I was at Lake Lanier the other day in my spot. It’s a fantastic little spot with a picnic table on the lake’s edge. I’m not sure how many people know about it because it isn’t marked or overly easy to find. But I love it. I got there to journal or have breakfast and just talk to God. He and I meet there with some regularity.

Every time I go I feel like I come away with something new. And of course since I’m surrounded by trees on the edge of a giant lake, He’s gonna give me something to do with nature.

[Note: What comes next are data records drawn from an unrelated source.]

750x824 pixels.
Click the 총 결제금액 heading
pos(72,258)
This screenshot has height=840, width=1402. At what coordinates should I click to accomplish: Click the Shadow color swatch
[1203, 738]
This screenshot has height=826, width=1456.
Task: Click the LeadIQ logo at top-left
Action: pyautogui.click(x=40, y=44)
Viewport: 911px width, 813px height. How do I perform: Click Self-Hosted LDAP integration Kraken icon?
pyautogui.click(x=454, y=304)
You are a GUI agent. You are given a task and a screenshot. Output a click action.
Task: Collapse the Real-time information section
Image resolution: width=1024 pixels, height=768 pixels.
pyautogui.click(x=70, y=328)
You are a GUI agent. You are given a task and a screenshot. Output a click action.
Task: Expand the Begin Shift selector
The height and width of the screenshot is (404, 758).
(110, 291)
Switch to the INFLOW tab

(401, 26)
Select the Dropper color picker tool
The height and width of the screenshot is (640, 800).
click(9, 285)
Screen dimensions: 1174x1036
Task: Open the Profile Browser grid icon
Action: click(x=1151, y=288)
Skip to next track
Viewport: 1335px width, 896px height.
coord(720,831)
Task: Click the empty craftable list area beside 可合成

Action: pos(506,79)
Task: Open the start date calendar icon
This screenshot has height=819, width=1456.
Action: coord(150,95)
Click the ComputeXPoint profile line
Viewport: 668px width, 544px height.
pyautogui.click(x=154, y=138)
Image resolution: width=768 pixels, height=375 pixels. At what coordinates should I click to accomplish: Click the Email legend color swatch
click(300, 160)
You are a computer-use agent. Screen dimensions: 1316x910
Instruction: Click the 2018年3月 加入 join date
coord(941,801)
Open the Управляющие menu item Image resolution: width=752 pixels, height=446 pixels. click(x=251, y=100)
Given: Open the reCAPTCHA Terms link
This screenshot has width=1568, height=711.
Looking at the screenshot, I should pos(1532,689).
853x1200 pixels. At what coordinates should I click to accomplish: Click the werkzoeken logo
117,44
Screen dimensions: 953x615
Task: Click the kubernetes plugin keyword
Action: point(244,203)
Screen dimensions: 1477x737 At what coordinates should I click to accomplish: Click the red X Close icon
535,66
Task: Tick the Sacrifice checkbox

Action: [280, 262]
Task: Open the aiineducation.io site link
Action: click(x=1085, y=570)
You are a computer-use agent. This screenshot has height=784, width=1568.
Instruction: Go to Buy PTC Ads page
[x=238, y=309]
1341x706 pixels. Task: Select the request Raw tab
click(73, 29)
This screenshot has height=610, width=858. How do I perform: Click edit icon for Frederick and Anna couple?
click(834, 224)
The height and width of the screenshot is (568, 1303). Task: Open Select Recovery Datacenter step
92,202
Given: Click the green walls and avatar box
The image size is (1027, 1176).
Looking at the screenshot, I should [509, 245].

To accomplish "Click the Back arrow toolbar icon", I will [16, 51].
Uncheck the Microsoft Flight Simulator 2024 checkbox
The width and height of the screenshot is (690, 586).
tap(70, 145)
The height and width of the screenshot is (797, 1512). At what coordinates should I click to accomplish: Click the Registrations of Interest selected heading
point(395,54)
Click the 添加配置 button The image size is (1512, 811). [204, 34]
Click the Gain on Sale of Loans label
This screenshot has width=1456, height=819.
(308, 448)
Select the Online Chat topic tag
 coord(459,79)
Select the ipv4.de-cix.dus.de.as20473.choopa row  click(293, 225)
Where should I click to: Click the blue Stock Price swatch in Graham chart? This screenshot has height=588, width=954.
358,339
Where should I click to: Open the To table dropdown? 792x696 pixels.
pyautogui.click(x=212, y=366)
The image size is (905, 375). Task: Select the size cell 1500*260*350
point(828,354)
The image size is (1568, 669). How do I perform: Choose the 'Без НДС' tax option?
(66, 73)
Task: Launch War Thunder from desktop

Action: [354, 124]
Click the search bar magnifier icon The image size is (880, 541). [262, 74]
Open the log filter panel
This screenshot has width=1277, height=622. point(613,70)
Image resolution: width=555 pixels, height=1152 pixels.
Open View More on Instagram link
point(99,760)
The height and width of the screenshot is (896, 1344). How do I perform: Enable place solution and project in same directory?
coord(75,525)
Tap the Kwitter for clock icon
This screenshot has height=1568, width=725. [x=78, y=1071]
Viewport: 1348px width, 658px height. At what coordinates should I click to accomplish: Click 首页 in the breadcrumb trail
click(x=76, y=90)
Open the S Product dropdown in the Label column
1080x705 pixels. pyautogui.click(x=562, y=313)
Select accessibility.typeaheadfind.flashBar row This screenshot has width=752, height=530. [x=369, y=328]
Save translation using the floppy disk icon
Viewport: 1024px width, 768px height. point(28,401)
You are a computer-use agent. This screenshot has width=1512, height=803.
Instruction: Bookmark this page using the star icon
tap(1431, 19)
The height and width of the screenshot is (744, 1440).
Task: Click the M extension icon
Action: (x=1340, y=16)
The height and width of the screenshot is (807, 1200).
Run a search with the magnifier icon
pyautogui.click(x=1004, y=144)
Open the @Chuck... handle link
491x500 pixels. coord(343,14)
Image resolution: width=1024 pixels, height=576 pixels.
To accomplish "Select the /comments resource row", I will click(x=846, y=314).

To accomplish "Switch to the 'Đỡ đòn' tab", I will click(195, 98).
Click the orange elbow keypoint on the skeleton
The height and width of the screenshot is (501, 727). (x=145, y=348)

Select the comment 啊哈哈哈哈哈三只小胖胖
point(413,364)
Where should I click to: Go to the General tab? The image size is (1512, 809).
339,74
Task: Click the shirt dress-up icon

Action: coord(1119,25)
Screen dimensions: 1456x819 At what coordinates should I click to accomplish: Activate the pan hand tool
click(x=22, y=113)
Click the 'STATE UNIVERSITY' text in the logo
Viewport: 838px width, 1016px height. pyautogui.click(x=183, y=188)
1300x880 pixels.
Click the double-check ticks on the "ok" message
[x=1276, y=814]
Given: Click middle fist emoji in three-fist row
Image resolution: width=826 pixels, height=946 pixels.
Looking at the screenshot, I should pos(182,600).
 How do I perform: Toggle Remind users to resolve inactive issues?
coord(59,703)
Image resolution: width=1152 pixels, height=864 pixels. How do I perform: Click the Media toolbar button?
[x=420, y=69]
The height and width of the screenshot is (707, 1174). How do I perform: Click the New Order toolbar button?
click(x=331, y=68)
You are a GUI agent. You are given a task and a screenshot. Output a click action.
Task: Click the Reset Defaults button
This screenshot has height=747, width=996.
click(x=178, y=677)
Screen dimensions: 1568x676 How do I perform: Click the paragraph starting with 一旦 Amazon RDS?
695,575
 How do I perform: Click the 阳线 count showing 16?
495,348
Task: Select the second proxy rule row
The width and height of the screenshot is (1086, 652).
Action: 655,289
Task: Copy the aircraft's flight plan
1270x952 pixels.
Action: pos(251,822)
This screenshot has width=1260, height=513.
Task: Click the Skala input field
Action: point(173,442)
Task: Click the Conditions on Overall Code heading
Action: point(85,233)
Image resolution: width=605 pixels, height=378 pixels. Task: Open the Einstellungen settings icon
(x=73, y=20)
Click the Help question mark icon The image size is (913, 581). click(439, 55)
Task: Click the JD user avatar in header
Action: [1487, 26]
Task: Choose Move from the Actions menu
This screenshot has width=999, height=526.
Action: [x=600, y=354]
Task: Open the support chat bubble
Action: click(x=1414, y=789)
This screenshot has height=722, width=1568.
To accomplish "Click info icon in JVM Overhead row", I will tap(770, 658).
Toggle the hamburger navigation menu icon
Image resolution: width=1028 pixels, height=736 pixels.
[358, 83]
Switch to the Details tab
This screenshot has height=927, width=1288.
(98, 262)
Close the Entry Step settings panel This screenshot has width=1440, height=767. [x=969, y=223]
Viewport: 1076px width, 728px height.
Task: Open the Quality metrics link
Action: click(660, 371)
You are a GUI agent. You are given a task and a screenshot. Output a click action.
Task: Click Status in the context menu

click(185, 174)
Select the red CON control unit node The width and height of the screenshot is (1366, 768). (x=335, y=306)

My squad (A squad) knows all too well that I tend to take messages, ideas, and themes from nature. Like all the time. They’ve made fun of me for it at length. But that’s ok, because I really do love getting things from the Lord in nature. The constant flow of water, the way the moon reappears from behind some clouds, the force of hurricane, or even the curious nature of a duck.

He talks to me all the time in this way. I’ve learned to pay attention.

So it should come as no surprise that as I was sitting at this picnic table, my journal open, my 1500 liter Nalgene half drank, and my mind wandering that I noticed something.

That something was a giant wasp.

But not like any wasp I’d seen. This wasn’t your generic angry red. It was all black with a deep blue color on its wings. Then another showed up, this one orange like the progression of fire. Finally another that was more typical, but had black edges to it. A kind of crimson with black patterning.

All three of these wasps (and numerous others) were visiting all the weed-like flowers near where I was sitting. They would land on a flower, inspect it, and then fly to the next. Doing their wasp thing.

I begin to think about them. Really consider them.

I realized quickly that this isn’t a normal reaction to a wasp. Maybe for some kind of entomologist or bug collector, but not for a regular person. If I could call myself regular, that is. 

I can say with some confidence that the normal reaction is fight or flight. You kill that wasp immediately or you get away as fast as you can. It’s usually kinda funny to watch. People trying against all odds to run from a fast, flying little critter. Terror all over their face, nothing else matters, just get outta there.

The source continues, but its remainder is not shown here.